The presented model does not imply whether deposits create loans or vice versa. This is akin to “chicken and egg” dilemma. Money circulation is of cyclical nature with iterative or recursive characteristics and description has to start somewhere which may possibly give a wrong impression of any assumed starting point of a cycle. In the context of this model it is a purely philosophical issue of no practical consequence.


  1. Greg,

    This is thought provoking, thank you.

    It seems to me that many different sets of rules governing money ar possible, and these have a very impotant effect.

    For example, let us imagine a hypothetical economy in which all transactions must be made in cash (notes). There is a fixed supply of notes which never changes.

    Suppose A puts 100 notes with a bank, for a fixed term of one month. The bank lends this money to B. B uses it to pay C for a service. over the course of the money, C buys services from B to the total value of 100 notes, which B gives back to the bank. After one month, A gets back his notes. The effect is that the bank has facilitated a transaction between B and C, using A's money. But no new money has been created - the loan deposit ratio is 100% but the multiplier is 0. We see this because if we lend the same money out to 10 people only one of them can use it t a time. The imporant point is that this does not lead to inflation.

    Now imagine the same situation, but this time, transactions can be made through bank facilities. No notes are needed. In this case, once the money has been lent out ten times, all ten people can use the money simultaneouly. This has mutliplied money by 10 times, and caused 1000% inflation.

    Best wishes


  2. Tim

    Thanks for reading my blog, please spread the link to it around if you think it merits it.

    In your first example money multiplier is 1 not 0. In your second example 10 is money multiplier.
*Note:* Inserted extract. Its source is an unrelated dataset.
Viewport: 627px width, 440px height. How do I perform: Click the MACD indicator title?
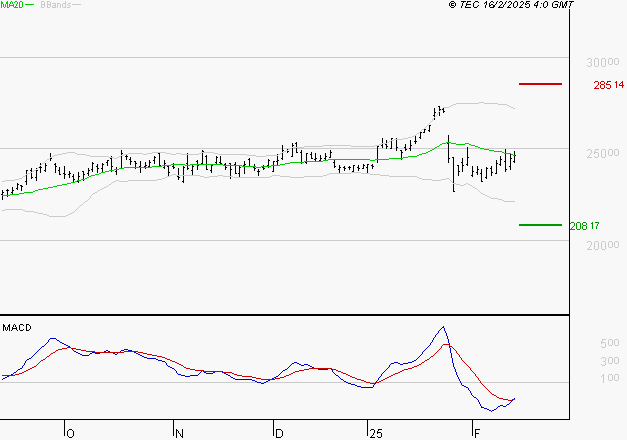click(x=17, y=328)
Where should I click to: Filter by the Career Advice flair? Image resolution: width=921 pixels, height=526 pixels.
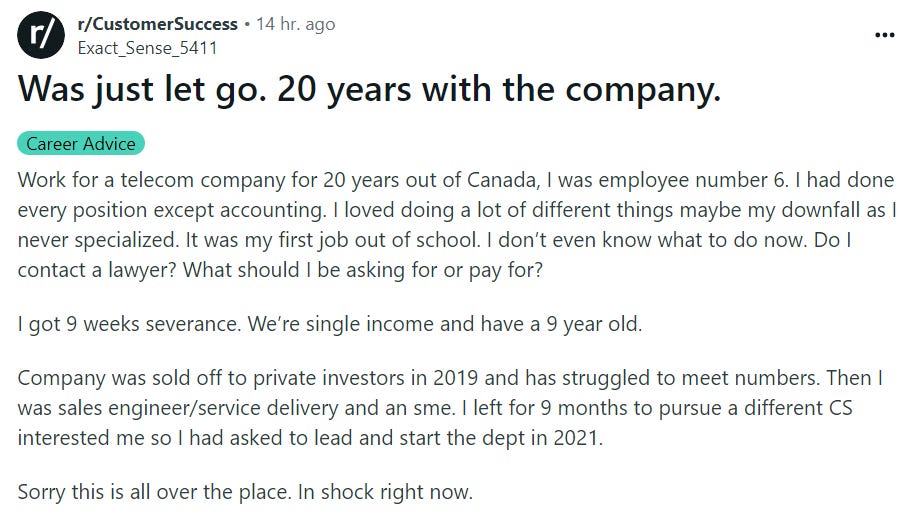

Whether it causes 1000% I am not sure as inflation is a relative of a price growth and it may depend on other factors (like overall supply).



  3. Dear Greg,

    Thanks for reading my comment :)

    In the first case, the money multiplier is 0 because the amunt of money is always 100, and never changes

    In the second example, the multiplier is infinity - the same money can be lent out any number of times.

    Best wishes,


  4. Tim

    In the first case money multiplier is 1. You MULTIPLY by 1, i.e. you do not create any money at all, the original amount remains unchanged. So money created is 0.

    In the second instance I agree that it is infinity but the growth is linear.